Equities VaR and Stress Test Implementation
The Challenge
In this case study, the customer wanted to add an accreditable market risk system into their existing market risk system topology to calculate and report the risk from their Equities books. The challenges of this implementation were:
Complex product and modelling
The business ranges from simple equity positions through to structures with complex hedges (including average rate/average strike options). Volatility surfaces need to be modelled in two ways, firstly traditionally as two-dimensional volatility matrices for history purposes and secondly as a series of polynomials that represent the volatility skew at specific terms.
Seamlessly integrating with the extant systems
The equities business is supported by a bespoke in-house system that supplies trade and equities market data information while other market data is supplied by the customer's bespoke main market data distribution system.
In-house technology requirements
The in-house technology department requires source code-level control of the trade and market data loaders as well as the data extractors so that they may maintain them independently of the vendor. In-house technology needs to be able to coordinate VaR history periods with the legacy system and work within the existing market risk job control. Once the calculations are done, the risk vectors must be exported in a form compliant with the customer's own XML schema for risk vector aggregation.
Required system features and performance
The customer requires that users (non technology staff) can repair trades, reload market data and history, re-run reports and re-publish output. Monte Carlo pricing is required for pricing the average rate/average strike options even during historical (550 day) VaR calculation which is an obvious performance challenge. A number of stress tests are required. In some cases, these are equity extensions to existing tests, thus requiring aggregation with other asset classes, while in other cases the stress tests were specific to the equities trading.
The Process
Kakapo worked closely with the client to ensure that the requirements they had gathered and formalised could and would be met. From this solid ground, Kakapo worked with the client to propose designs for how the loaders and extractors should work and agreed this design with the client.
A collaborative approach was undertaken with numerous drops of test files delivered by the client. As history was added, it became possible to generate indicative early figures to allow the likely contribution to the firm-wide risk profile to be socialised. The client was able to delay hardware deployment by viewing their data and progress on Kakapo's in-house servers via the internet.
To keep both teams in close contact, a collaboration and wiki tool was used, again hosted on Kakapo servers.

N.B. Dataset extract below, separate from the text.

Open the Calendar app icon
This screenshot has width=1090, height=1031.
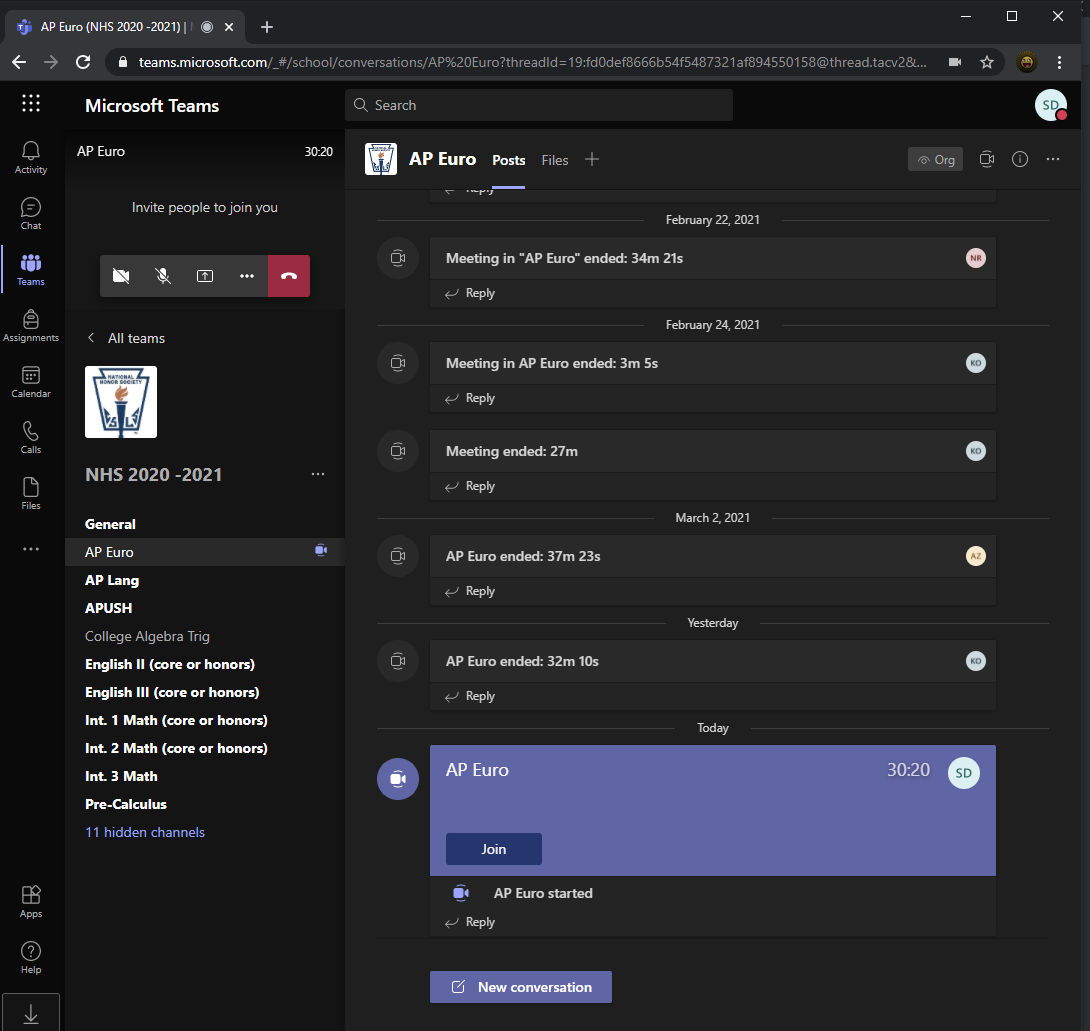tap(31, 380)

Once the import and export process plug-ins were complete, they were handed over with the system installers. Kakapo staff helped with the first install and then progressively handed over. At this point, the customer was left to their own devices as they moved to production and undertook the necessary discussions with the local regulator.
The Details
Kakapo Risk in concert with BoundaryRider (from Vector Risk) was easily able to meet the challenges presented by this implementation. The diagram shows the basic layout of the systems involved. It was a simple matter to integrate Kakapo Risk and BoundaryRider into the existing customer system topology.
Modelling the complex options
Kakapo Risk was extended using its extensible architecture to model the complex options. This included market data extensions for manipulating volatility surfaces manifested as polynomials and more traditional two-dimensional matrices. In fact, prior to this project, Kakapo Risk had no specific support for equities, but equities modelling was easily and quickly added.
Supporting secure data and results re-publishing
Secure data repair, re-run and re-publish are all delivered as standard Kakapo Risk features. The Trade Browser supports editing of trades on both the "trunk" and branches the user has created with the Operations Manager. Report re-run is triggered by a simple, security-controlled Powershell script run from an end user's machine. Re-publishing results is supported within the GUI, allowing the user to choose any version of the results to re-publish. Naturally, each of these steps is individually controlled by the RBAC scheme.
Ensuring risk vectors are commensurate
Coordinating Kakapo Risk to generate a commensurate set of vectors to the legacy system was easily done using calendar support built into Kakapo Risk. Kakapo Risk's region parameters can be set when creating EOD events and these were used to ensure each risk analysis used the correct dates. The whole process was simply subsumed into the customer's existing EOD jobstream by adding simple Powershell script calls to the export processes.
Monte Carlo with a VaR run
Despite the pricing of the average rate/average price options being complex and requiring Monte Carlo simulation, BoundaryRider is able to make these calculations for a fully recalculated and attributed VaR run in just a few minutes. While BoundaryRider does scale well across large clusters, in this case a minimal Microsoft HPC implementation of just one head socket and three working sockets was required.
Stress Test support
Features of Kakapo Risk's market data assignment engine were used to support the required stress tests. A specific stress test engine was written for the client that allows the client to configure and expand the tests as required.
Customer maintained data import and export
Kakapo Risk Import and Export process plug-ins were written for the client and handed over as part of the implementation. The client can change these and redeploy as they see fit.